Glutamate transporters are integral membrane proteins that catalyze the concentrative uptake of glutamate from the synapse by harnessing pre-existing ion gradients. In the central nervous system glutamate transporters are essential for normal development and function; they also are implicated in stroke, epilepsy and neurodegenerative diseases. The crystal structure of a eukaryotic glutamate transporter homologue from Pyrococcus horikoshii, is available at various conformations providing a structural framework for the determination of substrate and inhibitor binding to the transporter. In this study we aim to measure structural changes upon transport using lanthanide resonance energy transfer (LRET).
Site-directed mutagenesis was employed to insert genetically encoded lanthanide binding tags (LBT) into the the protein to perform LRET measurements. Thus generated LBT mutants were expressed and purified, and the functionality of the mutants was assessed by radioligand binding assay.
Models for insertion of LBT were derived from the available crystal structures of the transporter. The wild-type and mutant proteins were expressed and purified using affinity column chromatography. Donor decay signals were recorded for LBT insertion mutants to confirm the insertion of tags.
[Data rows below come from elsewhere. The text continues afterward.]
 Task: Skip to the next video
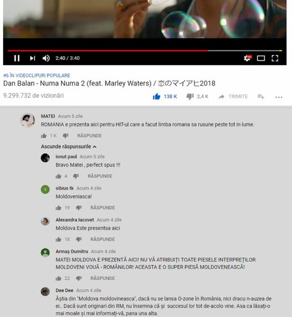pos(32,58)
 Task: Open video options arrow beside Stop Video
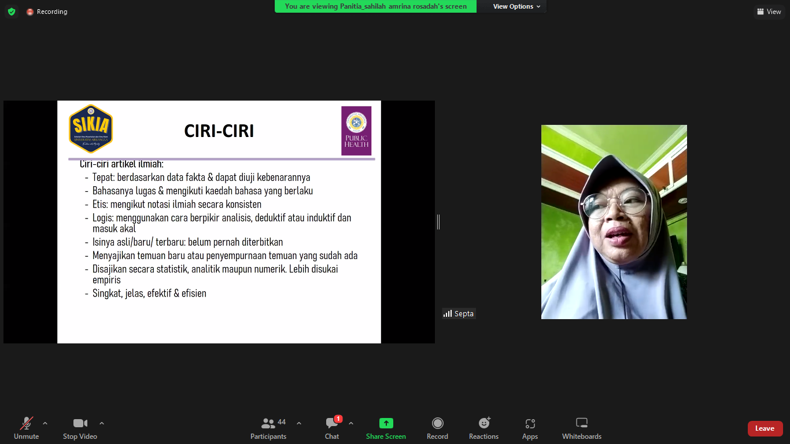pyautogui.click(x=102, y=423)
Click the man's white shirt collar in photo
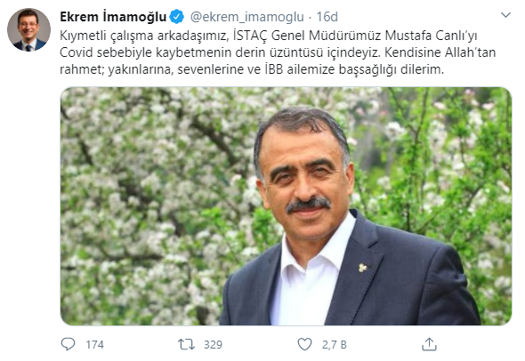 pyautogui.click(x=315, y=247)
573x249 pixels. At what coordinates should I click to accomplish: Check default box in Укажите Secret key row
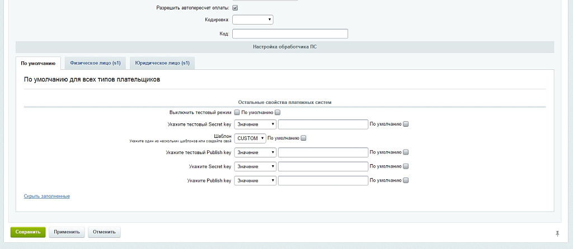point(406,166)
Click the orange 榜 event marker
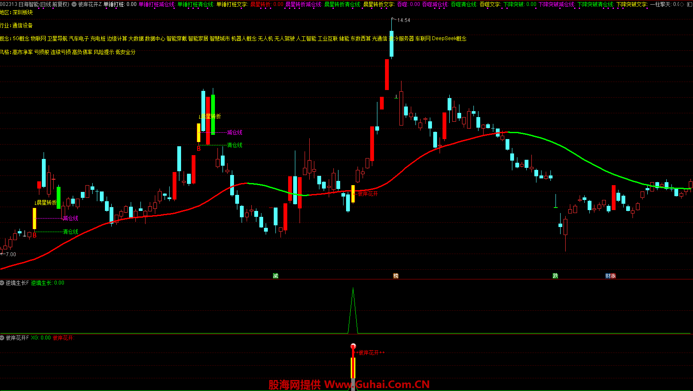The height and width of the screenshot is (391, 693). pos(396,276)
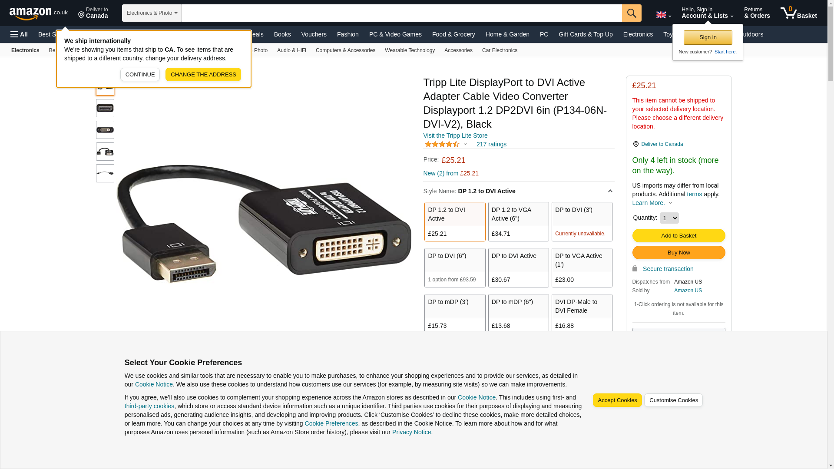Select the DVI port thumbnail image

point(105,130)
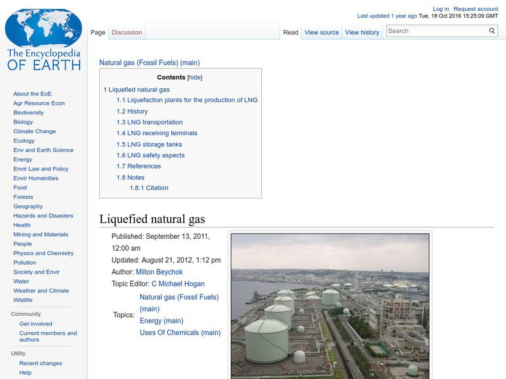
Task: Click the magnifying glass search icon
Action: [492, 30]
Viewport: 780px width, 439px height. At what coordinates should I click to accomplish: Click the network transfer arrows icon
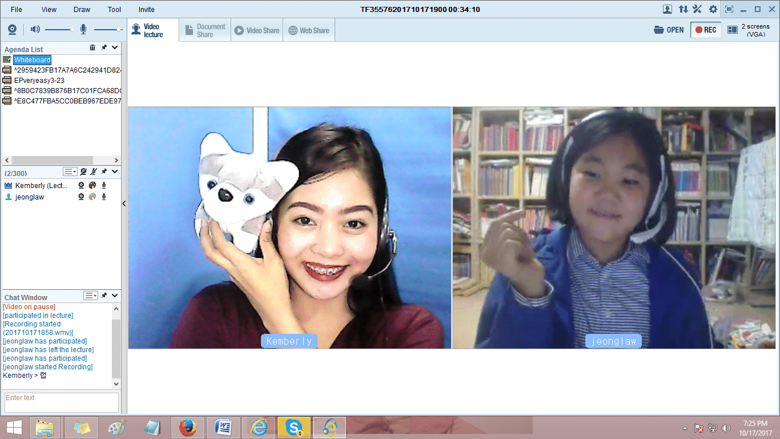pyautogui.click(x=683, y=9)
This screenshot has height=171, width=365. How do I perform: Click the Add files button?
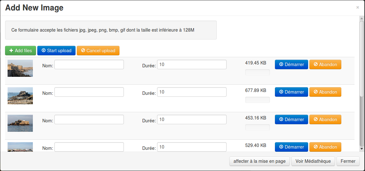pyautogui.click(x=21, y=51)
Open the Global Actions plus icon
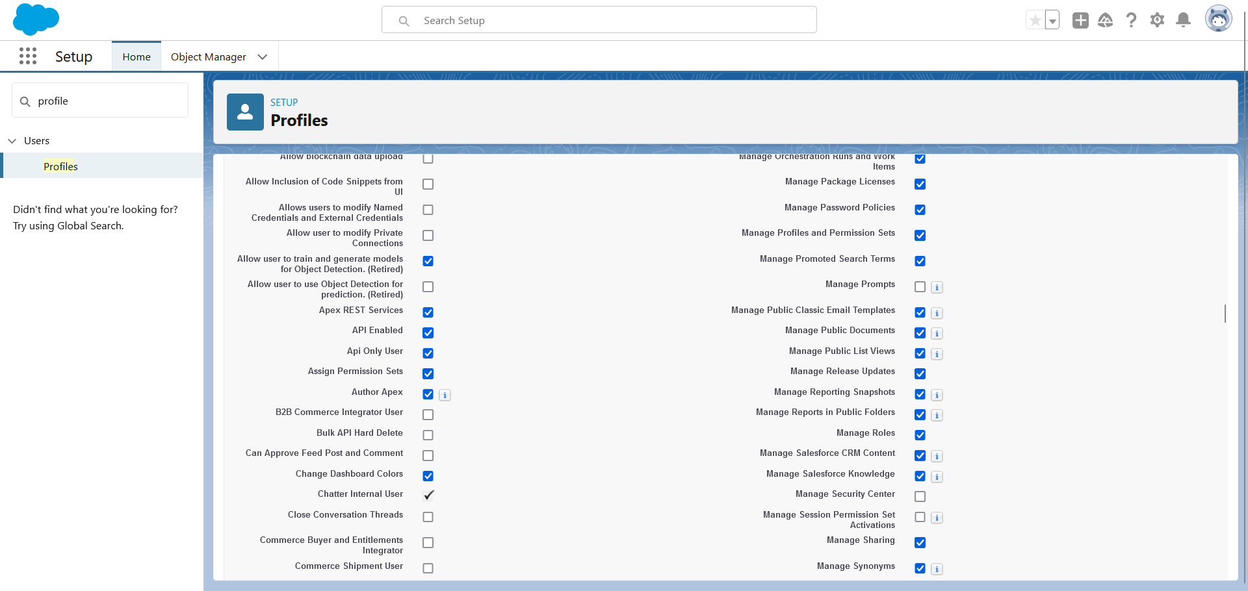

Furthermore, radioligand binding assays were performed with the mutants and they were found to be functional.
Taken together these mutants serve as the starting point to probe the conformational changes that were observed in previously solved crystal structures in reconstituted proteoliposomes. This could help us to integrate the structure-function relationship in the mammalian counterparts.
The study was supported by grants F3506 and W1232 of the PhD program MolTag (Molecular Drug Targets) of the University of Vienna, the Medical University of Vienna and the Vienna University of Technology.